Las lagunas del Derecho han enervado a generaciones de juristas y filósofos del Derecho. Savigny insistía en que el Derecho es un “sistema”; es decir, una totalidad en la que las partes están unidas entre sí mediante determinados principios, de tal manera que una vez se conocen ciertas determinaciones pueden deducirse, a partir de ellas, todas las demás.
Kelsen definía el Derecho como un “orden jerárquico” en cuya cúspide está la Norma Hipotética o Fundamental, a partir de la cual todas las demás adquieren carta de naturaleza, por ley o por deducción, de forma que la actividad legislativa y la función aplicativa de las normas pueden extender el imperio jurídico hasta las últimos rincones de la sociedad y el individuo.

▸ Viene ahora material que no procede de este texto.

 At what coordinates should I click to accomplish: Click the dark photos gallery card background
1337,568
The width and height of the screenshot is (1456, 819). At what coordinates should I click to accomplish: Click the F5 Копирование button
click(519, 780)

Bulygin habla de “sistema jurídico” para señalar el conjunto de todas las normas existentes y vigentes en un Estado en un determinado momento (las expresamente formuladas y las derivadas lógicamente de éstas, que pueden ser tantas como necesidades haya).
Podríamos citar más ejemplos, pero no valdría la pena. Estos autores y muchos otros, en mayor o menor medida, con mayor o menor convicción, tienen en mente la idea de un Derecho que es “pleno” (y, si no lo es, debe serlo): o sea, que todo lo comprende, que todo lo alcanza, que todo lo prevé. Esta plenitud procede de su coherencia interna, cualidad que provoca que, asentado sobre axiomas o primeros principios rotundos y básicos, y lanzados a lomos de centenares de normas claras y predeterminadas que desarrollan aquellos axiomas, ningún caso quede sin solución, y ningún juez calle por falta de criterio.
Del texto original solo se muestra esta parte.